What you need to know before quitting antidepressants

Things got nasty for Magie Serpica when she decided to quit Zoloft.

Serpica, a 38-year-old tattoo artist from West Brighton, SI, is no stranger to antidepressants. Since the age of 17, she’s cycled through various medications, including Paxil and Serzone, for diagnoses of acute depression, general anxiety and PTSD. But Zoloft, in particular, she says, caused her to gain weight, and it was making her joints hurt.

So she decided to go off the meds, following general guidelines for tapering — and was met with a litany of unpleasant symptoms, including nausea, extreme fatigue and a jarring phenomenon called “brain zaps,” which Serpica describes as a jolt to the brain.

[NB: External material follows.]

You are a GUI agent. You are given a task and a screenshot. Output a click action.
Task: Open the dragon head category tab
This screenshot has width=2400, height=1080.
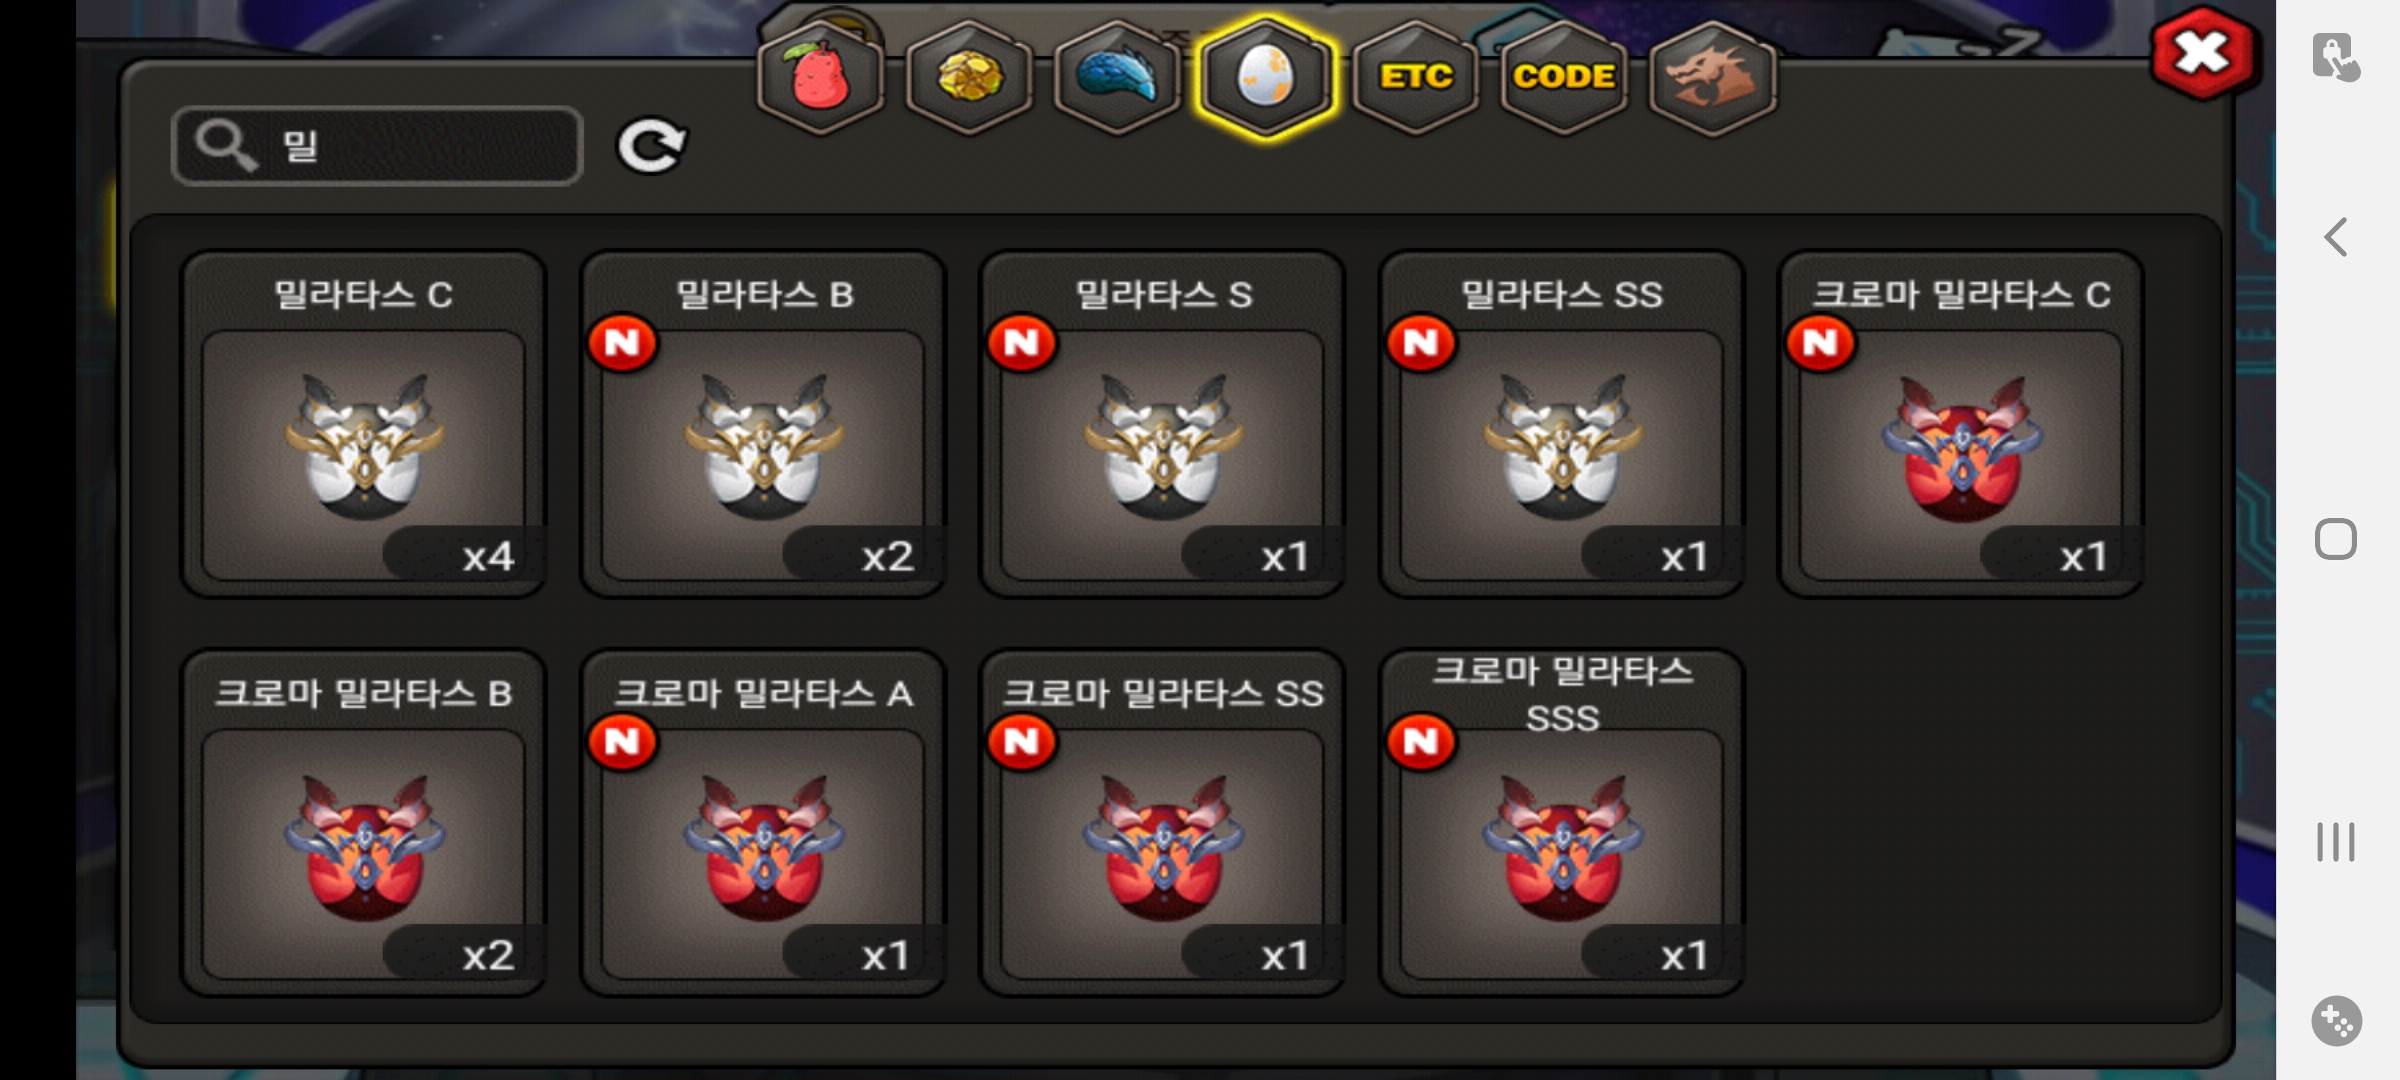point(1712,77)
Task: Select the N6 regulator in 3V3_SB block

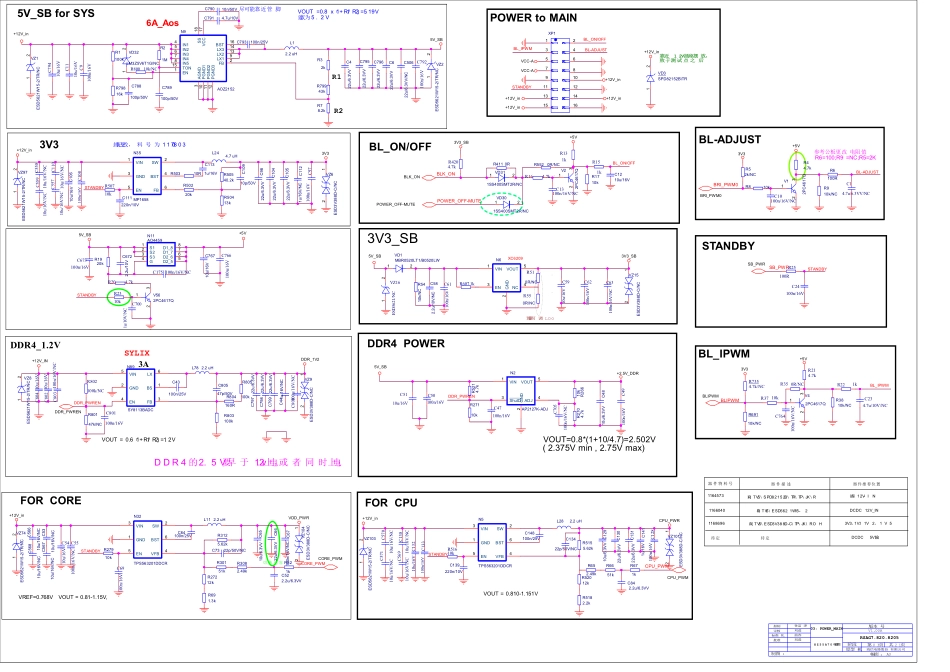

“I remember having thoughts of, ‘Is this ever going to end?’ ” Serpica tells The Post. “I feel like doctors downplay withdrawal symptoms.”

A new paper suggests that her concerns are warranted. In the report, published in medical journal the Lancet Psychiatry this week, British psychiatrists Dr. Mark Horowitz and Dr. David Taylor argue that the standard recommendation for tapering off antidepressants — about four weeks under a physician’s guidance — is wildly misguided. They believe tapering should take months, not weeks, and consist of ever-smaller doses.

Doing so, they write, has “shown greater success in reducing withdrawal symptoms.”

That’s a big shift in thinking for the millions of Americans who take antidepressants.

But not all doctors are ready to buck the establishment standard.

“I think [the study authors] are exaggerating how pigheaded we are,” says Dr. James Kocsis, professor and psychiatrist at Weill Cornell Medicine and NewYork Presbyterian. “The research on this topic, as well as my own clinical experience, is that [extreme antidepressant withdrawal] occurs in a minority of patients.”

When patients do have difficulty weaning off the medication, Kocsis says, it’s been his experience that doctors “are very willing to modify the schedule . . . [and] work with people to go more slowly.”

But Serpica says her doctors led her to believe that “residual symptoms” of antidepressant withdrawal were no big deal. Moreover, they had never really talked with her about long-term goals in taking these drugs.

“If I had known coming off of Zoloft would be this hard, I’m not sure I would have started,” says Serpica, who hopes sharing her struggle will prevent others from making hasty decisions about their mental health. “Make sure you ask a lot of questions: Do the benefits outweigh the negative? … I wish I would have known how intense it would be.”